CL: Sure. Starting with the long-term societal costs—if we continue to ignore this crisis, three major issues that already affect our communities will continue: poverty, violence, and poor health, both mental and physical. Ignoring mental health just keeps that cycle going, and it becomes generational, like so many other issues.
Addressing these issues would do the opposite. It would strengthen our workforce, because people would be better equipped to handle jobs. It would improve family stability—whether that’s in single-parent homes or traditional two-parent households. Stable homes lead to stable communities. When communities are stable, neighbors can rely on each other. That’s the village we always talk about—“it takes a village to raise a child.” When you don’t have that village, everything becomes harder.
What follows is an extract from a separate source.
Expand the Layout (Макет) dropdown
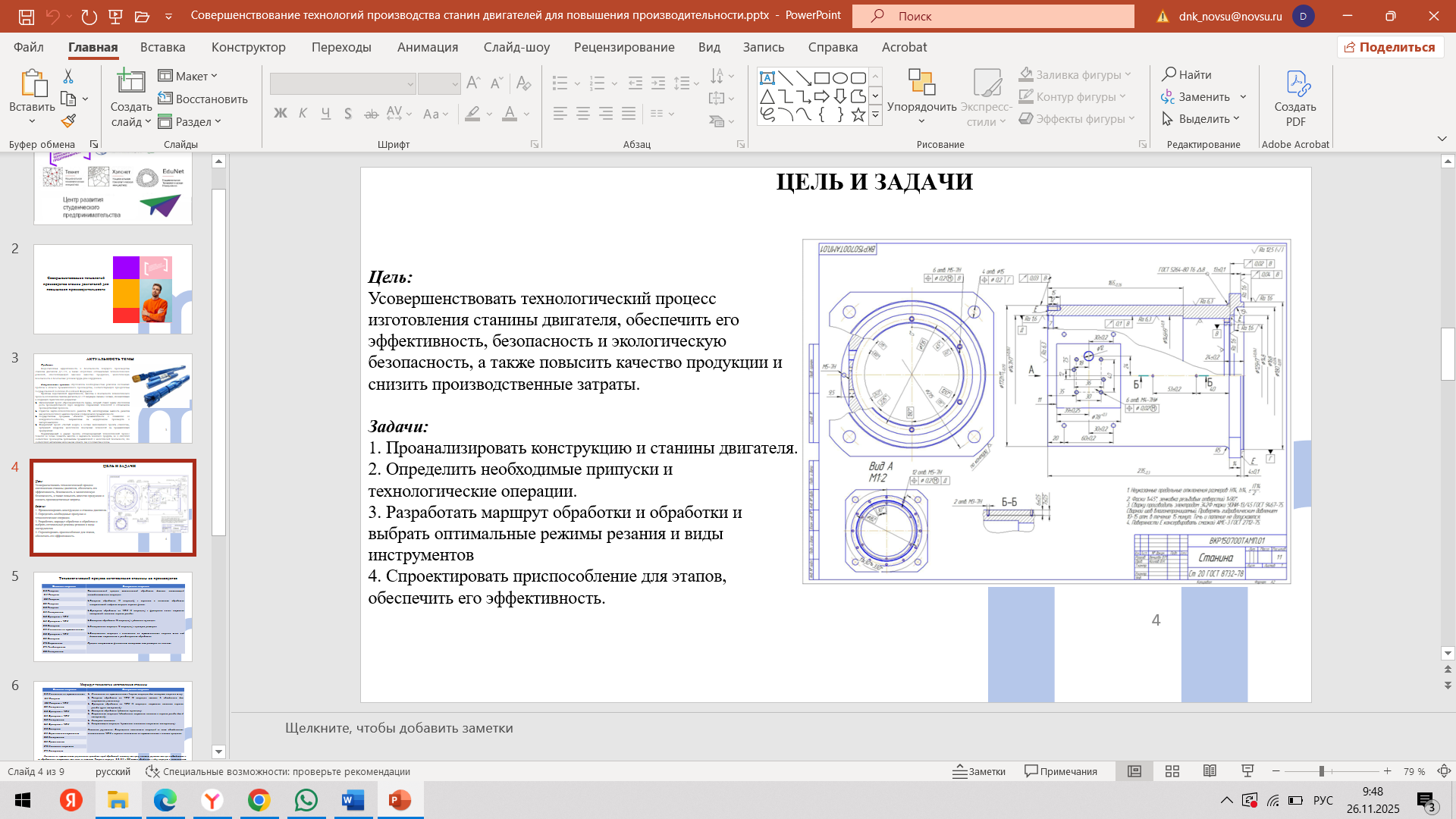The height and width of the screenshot is (819, 1456). click(x=188, y=76)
There’s also the potential to reduce healthcare costs over time. If we lower costs, existing resources stretch farther. And initiatives like Movember help because they keep the conversation going. They normalize it so policymakers see these issues as priorities for the communities they represent. The more visible these campaigns are, the more likely politicians are to push policies that actually make a difference.
I don’t think the solution begins in just one place—it starts in many areas working together cohesively.
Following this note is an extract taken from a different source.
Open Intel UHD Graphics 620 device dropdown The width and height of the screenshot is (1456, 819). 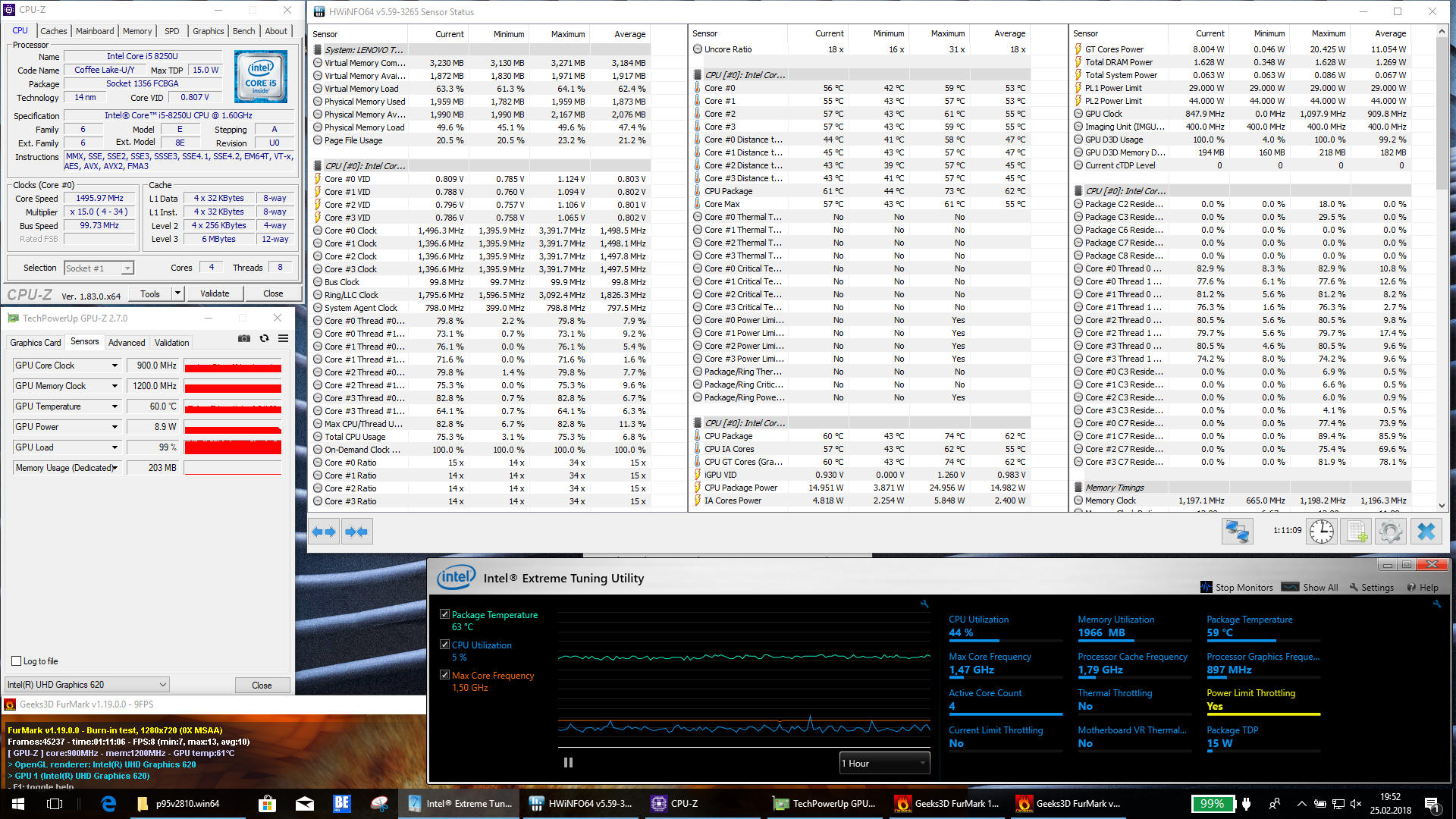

IF: Thank you so much, Courtney. I think it’s also about encouraging people from our communities to participate in these campaigns so we’re represented in them, just as you all are joining me now. I’m really grateful. Clive or Michael, any final thoughts before we wrap up?
CW: From a UK perspective, COVID brought a lot of these issues forward. We saw more groups advertising to the community, especially targeting men. But if these initiatives aren’t sustained, I think we’ll see more toxic masculinity on the streets. If it isn’t addressed holistically, it could even pose public dangers, like some of the extreme incidents we’ve seen recently. Funding is needed. And regarding Movember, screening needs to be more accessible and better advertised. It’s a shame that many fatherless families miss out, because prostate cancer is easily treatable if caught early.
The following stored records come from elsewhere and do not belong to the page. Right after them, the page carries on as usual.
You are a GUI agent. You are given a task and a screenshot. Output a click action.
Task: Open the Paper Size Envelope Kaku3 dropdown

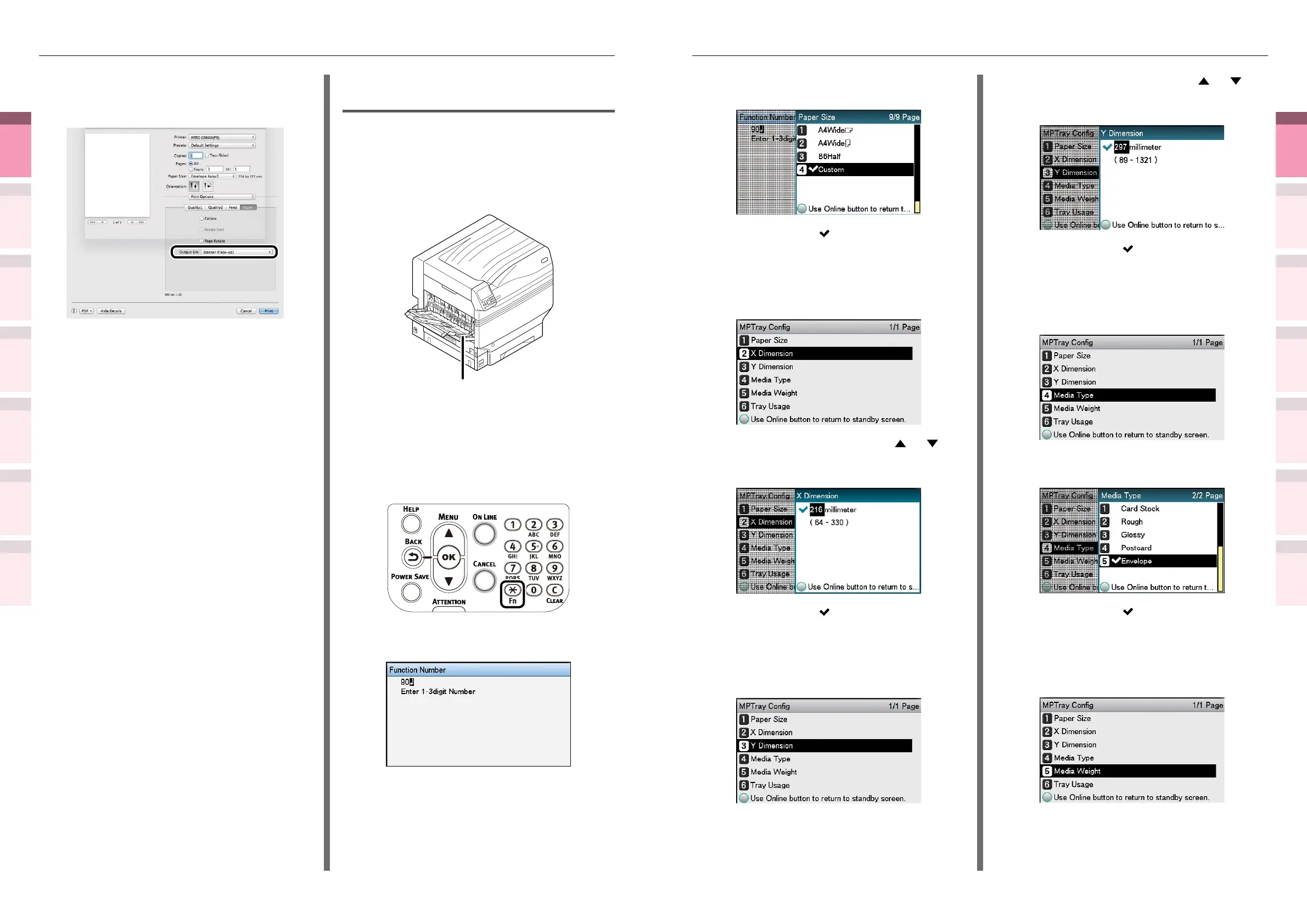click(212, 176)
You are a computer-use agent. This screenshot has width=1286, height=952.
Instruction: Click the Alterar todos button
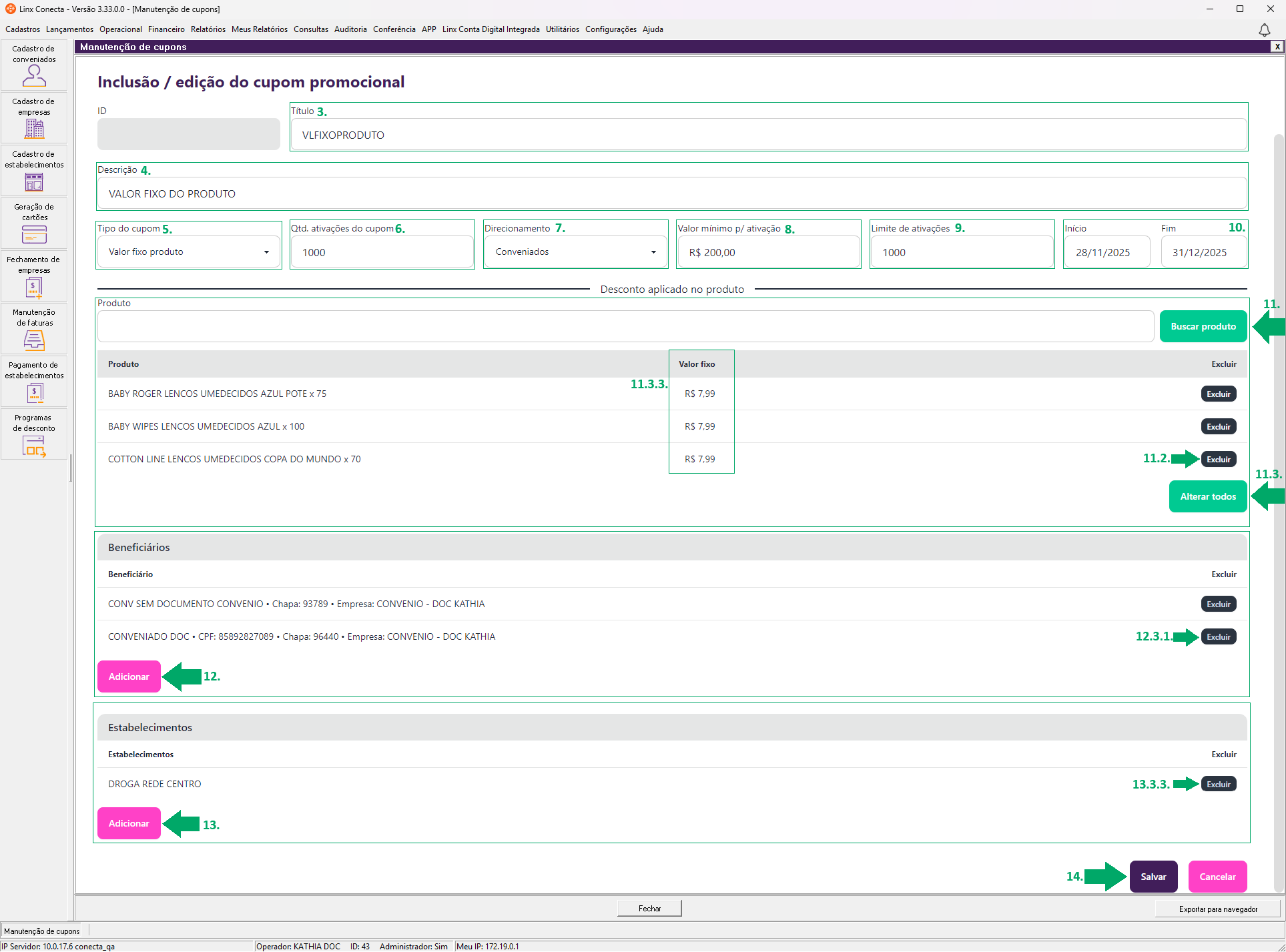coord(1207,496)
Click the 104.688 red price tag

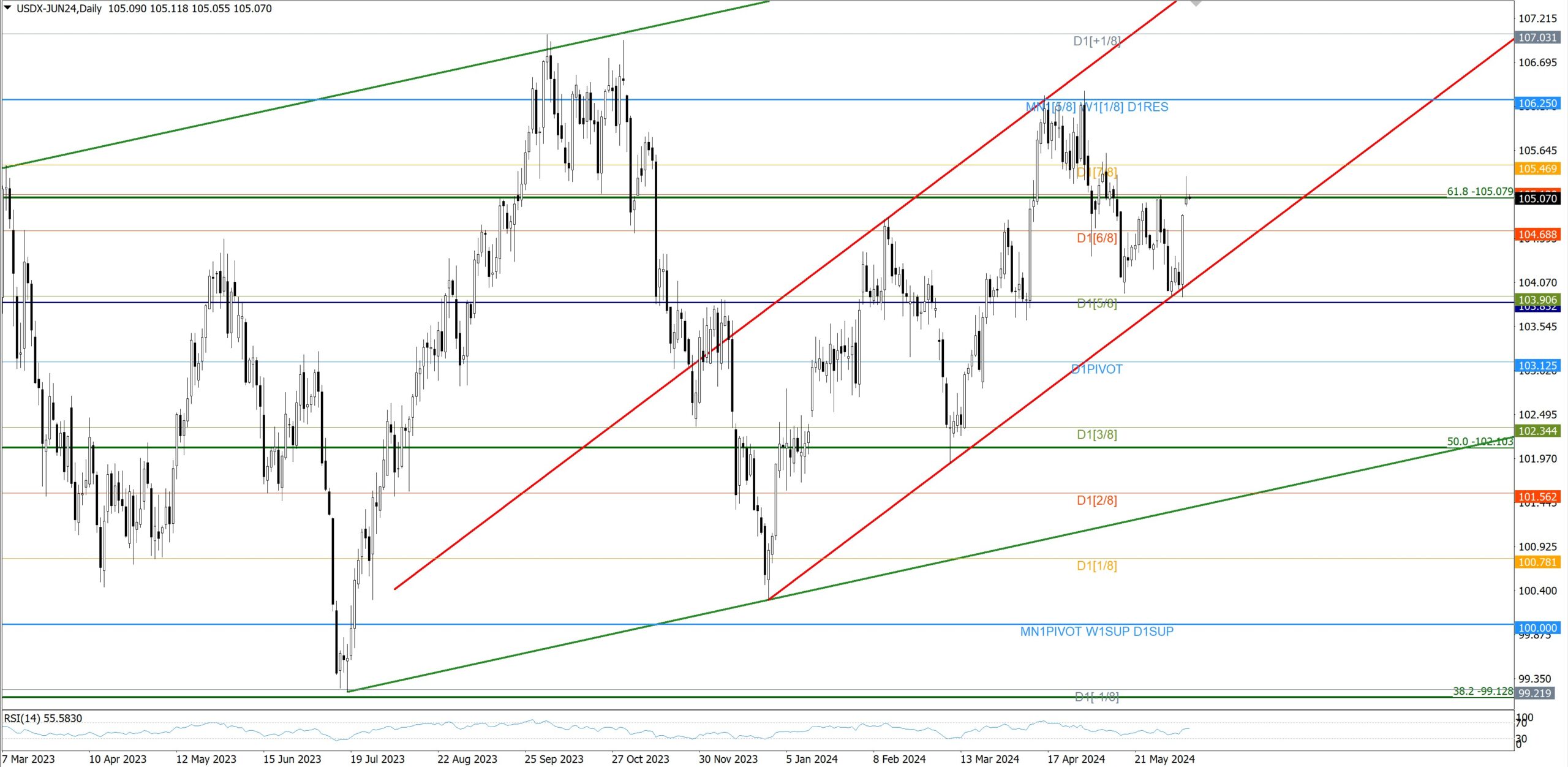[x=1537, y=235]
MB: I’ll just add that mental health is a huge issue. The pandemic highlighted it even more. We’re seeing it in everyday life—issues on subways, random attacks on the streets. You can put support systems in place, but people still have to want the help, and families also have limits on how much they can take on. That’s one reason people end up on the streets or in unsafe situations.
Movember helps by raising awareness. Maybe during that month, someone stops and thinks, “I need to do something about this,” or “I need to help someone.” It’s a huge issue—ongoing and probably something we’ll continue to struggle with. All we can do is take small steps and hope things get better over time.
IF: Thank you all for such thoughtful and thought-provoking answers. I’m so grateful you’ve done this. I’m sure we’ll encourage Black men in our community who are listening to take the steps they need, to know they can get help, and that there are people to talk to. This is exactly what SDG 3 stands for—good health and well-being, preventing early mortality and addressing these issues. I’m really grateful you joined, and I’ll definitely be in touch for a future podcast.
All: Thank you, India. Thank you for having us.